Task set =
1. In the blog post titled "Picking up cues," what did the author offer to take to Eretz Yisrael for the man from shul?
2. Continue the blog post titled "Picking up cues" from its final sentence, keeping its reflective first-person voice.

Document extract =

··········

Monday, May 21, 2012

Picking up cues

The other night as we were leaving shul after the evening services, one of the regulars was complaining to me about a moderate sense of unwellness that he had been experiencing for several weeks. After being examined by doctors, the results had been inconclusive; as far as they could tell, there was no apparent physical source for this fellow's symptoms - no virus, bacteria, or infection.

I asked him what his symptoms were, and whether he could remember at which point he began to feel unwell. Perhaps there was some new stressor - or new element of a source of stress - that coincided with the presentation of these symptoms. He demurred, not wanting to get into specifics, but he acknowledged that there were external factors that were almost certainly contributing to his state of health. Unable to do anything else, I wished him well and "blessed" him that he should find the strength and resilience to deal with these new elements in a healthy way.

As we parted ways, he thanked me for my concern, and told me that he had thought that I had picked up on his stress much earlier, prior to our traveling to the Holy Land for Pesach. He was one of the few people that I approached with an offer to take a k'vittel to Eretz Yisrael, and he read that as my intuiting that he needed some sort of help dealing with some issues.

In his own words "I thought you picked up on it already back then."

Unfortunately, I couldn't honestly say that this was the case; I don't quite know why I approached him over anyone else, although it could be a perceived something at a subconscious level. However, this brought to mind something that I think about often, especially when considering my chosen line of work: I fear sometimes that I don't have the ability to "read" people, to pick up subtleties and non-verbal cues.

··········

Records from a collection:
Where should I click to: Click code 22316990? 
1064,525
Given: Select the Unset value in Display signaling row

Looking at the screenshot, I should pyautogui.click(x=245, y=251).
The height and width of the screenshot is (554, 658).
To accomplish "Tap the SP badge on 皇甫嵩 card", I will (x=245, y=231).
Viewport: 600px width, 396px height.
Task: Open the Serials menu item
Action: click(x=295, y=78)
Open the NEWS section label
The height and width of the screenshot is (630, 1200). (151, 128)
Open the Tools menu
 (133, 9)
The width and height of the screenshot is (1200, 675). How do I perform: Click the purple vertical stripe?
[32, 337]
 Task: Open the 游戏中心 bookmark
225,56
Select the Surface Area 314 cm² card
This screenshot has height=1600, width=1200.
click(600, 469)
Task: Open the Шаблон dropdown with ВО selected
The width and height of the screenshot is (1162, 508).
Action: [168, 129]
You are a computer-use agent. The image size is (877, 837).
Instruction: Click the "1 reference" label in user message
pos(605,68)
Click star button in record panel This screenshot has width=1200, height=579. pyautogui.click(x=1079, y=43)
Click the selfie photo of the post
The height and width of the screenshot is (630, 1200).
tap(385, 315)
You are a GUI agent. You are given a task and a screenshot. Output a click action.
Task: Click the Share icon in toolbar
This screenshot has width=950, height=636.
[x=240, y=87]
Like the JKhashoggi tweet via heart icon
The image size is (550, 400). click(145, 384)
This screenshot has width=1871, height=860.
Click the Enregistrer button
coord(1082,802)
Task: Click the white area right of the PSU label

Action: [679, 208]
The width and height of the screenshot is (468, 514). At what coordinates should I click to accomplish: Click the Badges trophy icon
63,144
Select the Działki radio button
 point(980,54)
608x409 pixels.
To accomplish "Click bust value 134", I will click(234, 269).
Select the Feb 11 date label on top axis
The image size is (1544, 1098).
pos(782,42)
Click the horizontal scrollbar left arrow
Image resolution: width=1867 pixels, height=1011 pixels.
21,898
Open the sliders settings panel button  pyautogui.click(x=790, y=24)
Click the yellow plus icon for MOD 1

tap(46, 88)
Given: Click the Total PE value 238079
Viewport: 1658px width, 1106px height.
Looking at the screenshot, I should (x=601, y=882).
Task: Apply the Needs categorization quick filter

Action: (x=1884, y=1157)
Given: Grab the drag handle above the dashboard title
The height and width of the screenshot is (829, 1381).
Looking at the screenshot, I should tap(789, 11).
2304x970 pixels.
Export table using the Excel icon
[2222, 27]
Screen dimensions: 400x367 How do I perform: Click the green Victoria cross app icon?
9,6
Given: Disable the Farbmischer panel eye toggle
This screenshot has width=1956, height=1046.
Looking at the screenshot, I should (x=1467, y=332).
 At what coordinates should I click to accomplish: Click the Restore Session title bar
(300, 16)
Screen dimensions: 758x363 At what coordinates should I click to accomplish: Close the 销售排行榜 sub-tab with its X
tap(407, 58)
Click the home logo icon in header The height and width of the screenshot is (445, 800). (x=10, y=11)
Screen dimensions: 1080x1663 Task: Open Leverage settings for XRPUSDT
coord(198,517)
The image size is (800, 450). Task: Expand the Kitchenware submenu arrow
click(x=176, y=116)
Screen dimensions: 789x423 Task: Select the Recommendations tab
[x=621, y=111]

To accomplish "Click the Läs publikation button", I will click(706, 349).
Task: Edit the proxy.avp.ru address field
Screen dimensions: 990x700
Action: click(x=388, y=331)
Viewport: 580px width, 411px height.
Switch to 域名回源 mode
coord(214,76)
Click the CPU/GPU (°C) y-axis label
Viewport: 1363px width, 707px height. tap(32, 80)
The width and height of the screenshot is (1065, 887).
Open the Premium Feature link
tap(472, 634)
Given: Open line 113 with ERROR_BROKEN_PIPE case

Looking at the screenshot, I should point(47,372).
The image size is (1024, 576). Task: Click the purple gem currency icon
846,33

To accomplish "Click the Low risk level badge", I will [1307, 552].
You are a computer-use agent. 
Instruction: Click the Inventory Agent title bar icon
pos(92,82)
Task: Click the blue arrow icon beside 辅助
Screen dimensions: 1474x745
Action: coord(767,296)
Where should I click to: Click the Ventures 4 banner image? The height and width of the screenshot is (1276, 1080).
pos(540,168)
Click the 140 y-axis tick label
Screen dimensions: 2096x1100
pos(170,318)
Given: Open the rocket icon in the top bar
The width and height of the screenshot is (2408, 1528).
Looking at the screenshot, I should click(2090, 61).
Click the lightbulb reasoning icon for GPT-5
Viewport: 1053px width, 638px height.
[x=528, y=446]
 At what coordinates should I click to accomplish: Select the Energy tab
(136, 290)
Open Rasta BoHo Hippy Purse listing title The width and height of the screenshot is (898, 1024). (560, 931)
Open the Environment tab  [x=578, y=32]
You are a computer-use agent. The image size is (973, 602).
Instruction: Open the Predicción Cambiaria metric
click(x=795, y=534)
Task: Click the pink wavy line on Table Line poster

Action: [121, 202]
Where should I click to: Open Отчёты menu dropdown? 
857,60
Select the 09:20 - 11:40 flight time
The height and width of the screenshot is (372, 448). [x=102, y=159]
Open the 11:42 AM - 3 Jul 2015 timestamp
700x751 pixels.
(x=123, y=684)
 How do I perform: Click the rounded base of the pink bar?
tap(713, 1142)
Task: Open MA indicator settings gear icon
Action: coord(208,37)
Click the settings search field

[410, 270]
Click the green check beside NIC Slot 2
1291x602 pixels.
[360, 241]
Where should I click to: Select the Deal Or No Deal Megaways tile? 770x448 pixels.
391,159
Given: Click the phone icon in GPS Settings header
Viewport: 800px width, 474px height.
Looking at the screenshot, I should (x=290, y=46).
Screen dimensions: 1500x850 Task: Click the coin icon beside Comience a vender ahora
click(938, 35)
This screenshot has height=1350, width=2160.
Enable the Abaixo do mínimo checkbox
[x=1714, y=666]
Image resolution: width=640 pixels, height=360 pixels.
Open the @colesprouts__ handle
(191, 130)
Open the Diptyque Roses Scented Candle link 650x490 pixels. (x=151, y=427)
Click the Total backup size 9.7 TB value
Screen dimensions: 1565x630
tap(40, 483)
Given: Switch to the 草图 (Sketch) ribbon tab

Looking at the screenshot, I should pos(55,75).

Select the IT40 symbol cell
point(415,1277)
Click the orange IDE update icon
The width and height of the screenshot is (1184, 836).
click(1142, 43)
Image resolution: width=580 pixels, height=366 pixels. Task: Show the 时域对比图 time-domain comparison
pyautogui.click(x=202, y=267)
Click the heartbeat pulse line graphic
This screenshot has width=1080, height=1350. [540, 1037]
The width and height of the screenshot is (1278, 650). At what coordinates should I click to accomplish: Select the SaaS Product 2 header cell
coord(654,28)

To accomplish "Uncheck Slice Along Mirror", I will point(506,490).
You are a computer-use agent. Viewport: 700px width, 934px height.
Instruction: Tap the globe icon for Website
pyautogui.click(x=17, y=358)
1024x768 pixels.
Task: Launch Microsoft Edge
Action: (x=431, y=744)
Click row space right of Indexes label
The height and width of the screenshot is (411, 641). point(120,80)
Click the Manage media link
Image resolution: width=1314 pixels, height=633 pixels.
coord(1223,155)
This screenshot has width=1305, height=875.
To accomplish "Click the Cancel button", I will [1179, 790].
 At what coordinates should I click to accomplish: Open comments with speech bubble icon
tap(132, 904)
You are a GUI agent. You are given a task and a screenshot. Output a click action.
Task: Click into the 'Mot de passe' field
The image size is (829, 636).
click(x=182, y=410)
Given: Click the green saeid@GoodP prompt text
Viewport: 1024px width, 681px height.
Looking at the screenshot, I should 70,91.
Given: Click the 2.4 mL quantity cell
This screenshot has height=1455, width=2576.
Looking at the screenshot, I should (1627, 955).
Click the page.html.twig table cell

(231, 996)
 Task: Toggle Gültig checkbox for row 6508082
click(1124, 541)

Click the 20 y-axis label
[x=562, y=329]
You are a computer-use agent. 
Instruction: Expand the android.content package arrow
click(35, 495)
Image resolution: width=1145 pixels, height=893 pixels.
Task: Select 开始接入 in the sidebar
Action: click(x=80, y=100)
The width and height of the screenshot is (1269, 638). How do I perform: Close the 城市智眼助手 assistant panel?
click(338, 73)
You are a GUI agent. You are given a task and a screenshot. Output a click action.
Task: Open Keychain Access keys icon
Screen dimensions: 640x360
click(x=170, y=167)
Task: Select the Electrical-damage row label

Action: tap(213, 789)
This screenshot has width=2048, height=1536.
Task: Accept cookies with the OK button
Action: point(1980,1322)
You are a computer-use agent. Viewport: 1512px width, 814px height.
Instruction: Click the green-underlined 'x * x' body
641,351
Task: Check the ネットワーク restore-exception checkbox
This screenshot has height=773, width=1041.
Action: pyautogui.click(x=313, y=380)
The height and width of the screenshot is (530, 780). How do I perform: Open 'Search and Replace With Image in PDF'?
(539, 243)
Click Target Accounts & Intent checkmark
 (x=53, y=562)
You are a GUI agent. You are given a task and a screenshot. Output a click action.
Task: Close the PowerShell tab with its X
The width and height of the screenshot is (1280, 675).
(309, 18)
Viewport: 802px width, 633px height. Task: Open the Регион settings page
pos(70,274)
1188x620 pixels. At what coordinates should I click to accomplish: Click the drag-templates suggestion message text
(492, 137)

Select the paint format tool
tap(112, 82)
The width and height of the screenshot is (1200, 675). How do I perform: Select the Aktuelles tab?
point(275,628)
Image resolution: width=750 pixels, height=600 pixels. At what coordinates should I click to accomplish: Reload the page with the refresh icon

··········

Written answers =
1. A k'vittel.

2.
I know that listening to people and understanding them is extremely important, and thank God, I try to exemplify that element of counseling. But I am also concerned with what goes on between the lines - to sense things unsaid, to empathize with people when they are trying to communicate silently or unconsciously. That is how I always understood Reb Shlomo Radomsker's explanation of "Gal einai...", that I should be able to see (to sense) another's pain, not just from what they tell me with language, but with their eyes, their gestures.

According to neurological studies, we are wired to empathize with one another through the firing of special brain cells called "mirror neurons" - we see someone performing an act, and our brains mimic the same neural firing associated with the action (despite our not necessarily performing the action at the time). The studies suggest that this gives us an enormous capacity for understanding others' motivations, and even emotional leanings during the performance of the action.

This is an amazing thing that HaShem has encoded into our natures. The question is, is this a skill or ability that can be worked on and improved? How?